> _Work to complete_: No pictures belong in the copy. Reproduce exactly the lines beginning at the line containing "Instruction: Click the lightbulb hint icon" and continuing to the end of the entries below.
• • • • •
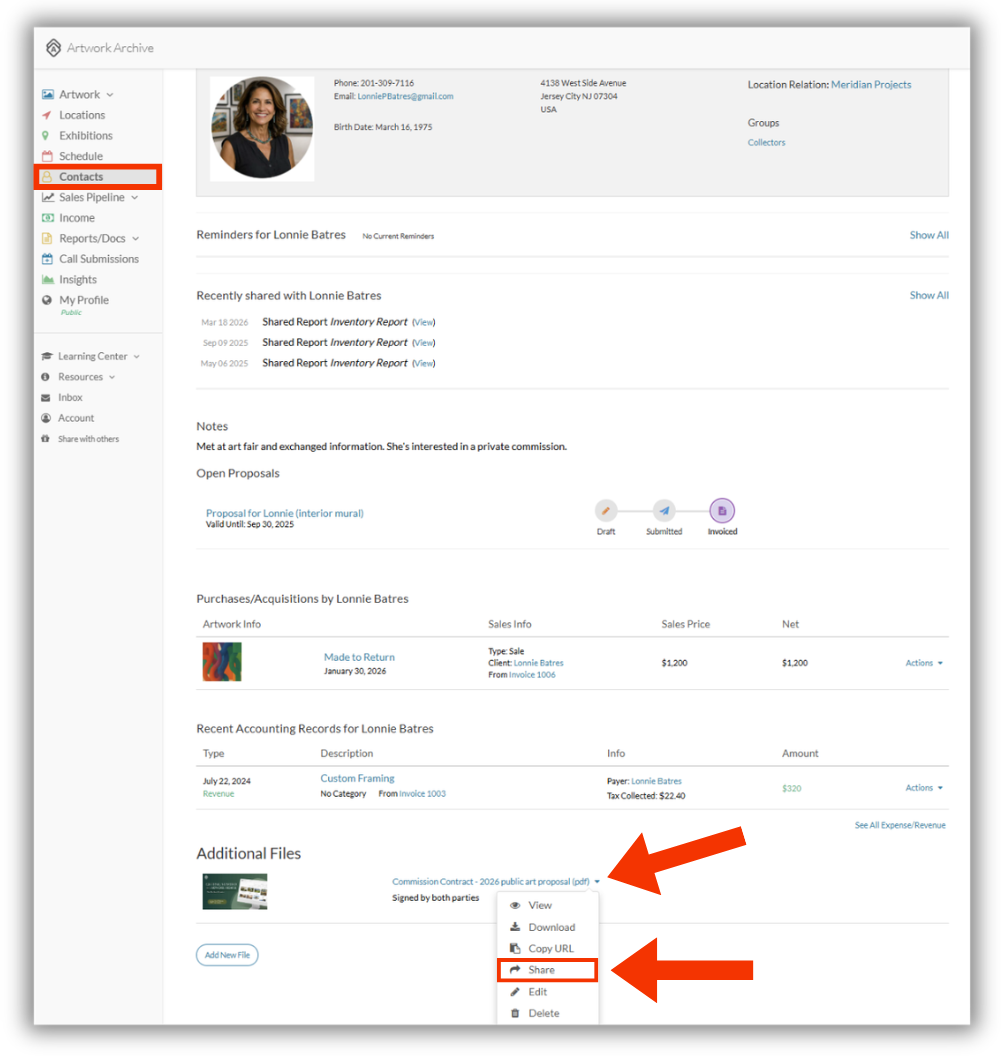Click the Invoiced purple stage icon

coord(722,511)
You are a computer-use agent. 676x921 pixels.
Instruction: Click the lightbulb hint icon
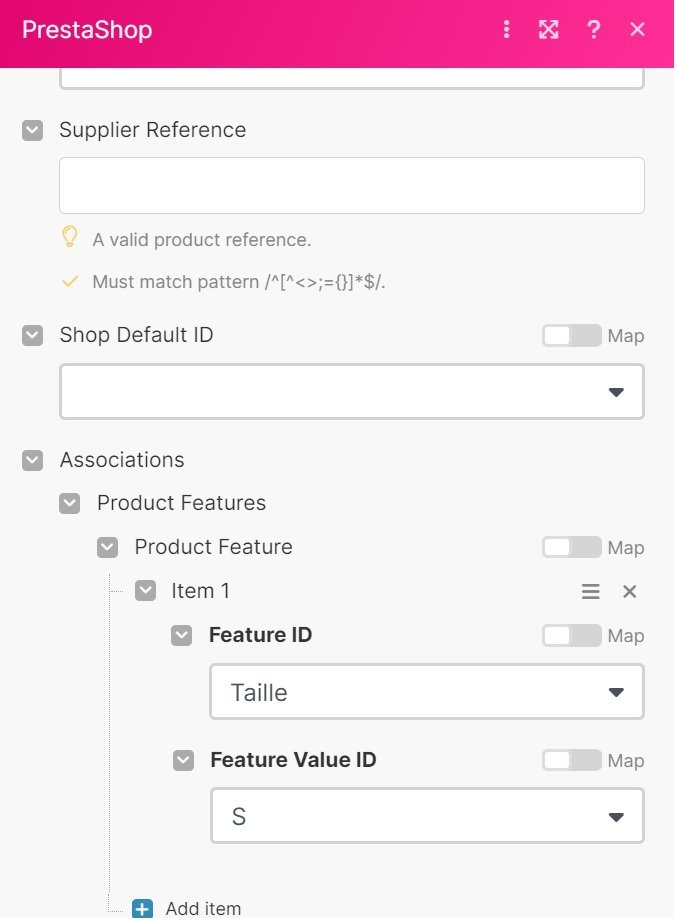[x=70, y=237]
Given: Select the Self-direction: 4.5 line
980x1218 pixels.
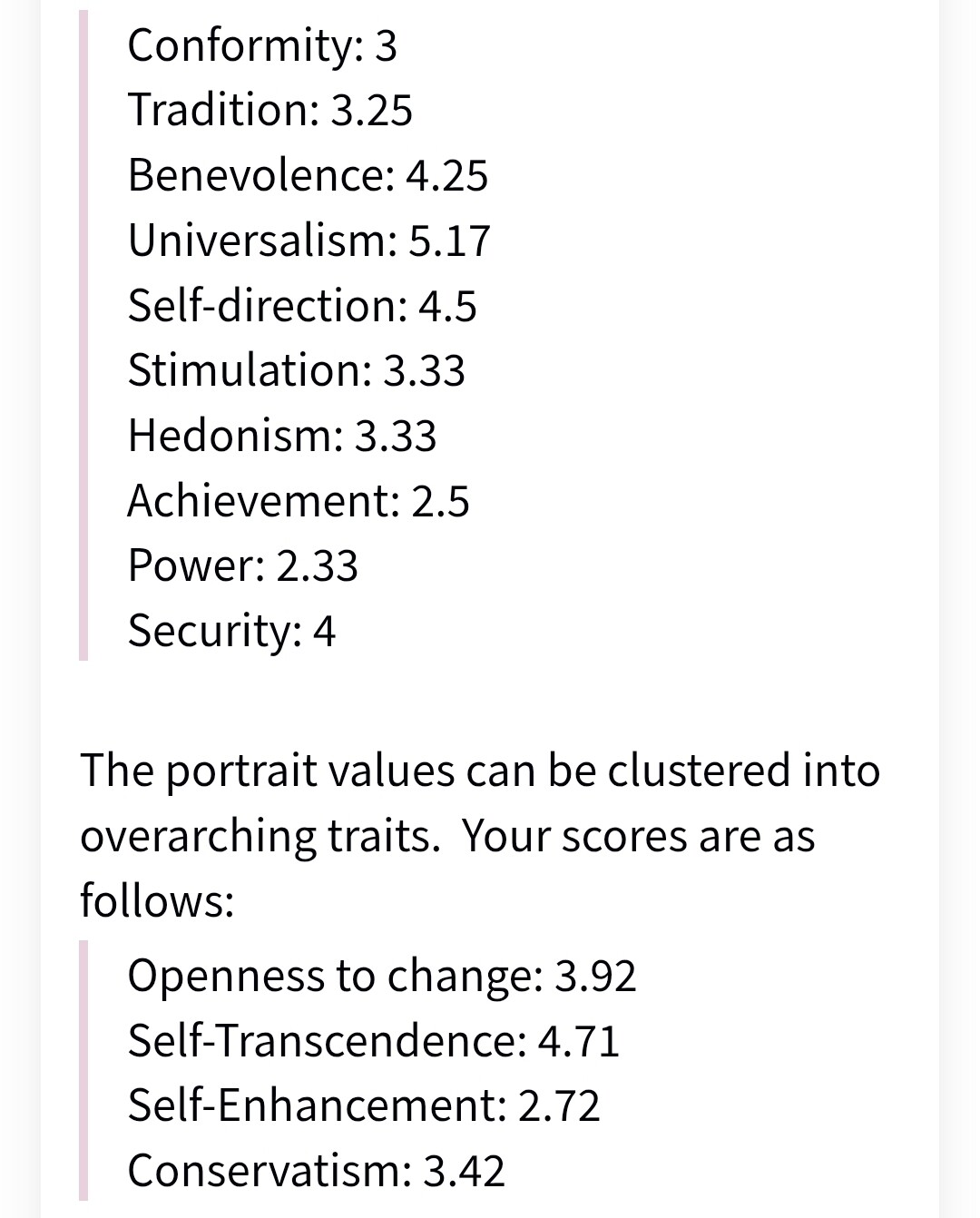Looking at the screenshot, I should (x=301, y=305).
• • • • •
> _Output for this exercise_:
Instruction: Click the lightbulb hint icon
[x=70, y=237]
Given: Select the Self-direction: 4.5 line
980x1218 pixels.
Looking at the screenshot, I should (x=301, y=305).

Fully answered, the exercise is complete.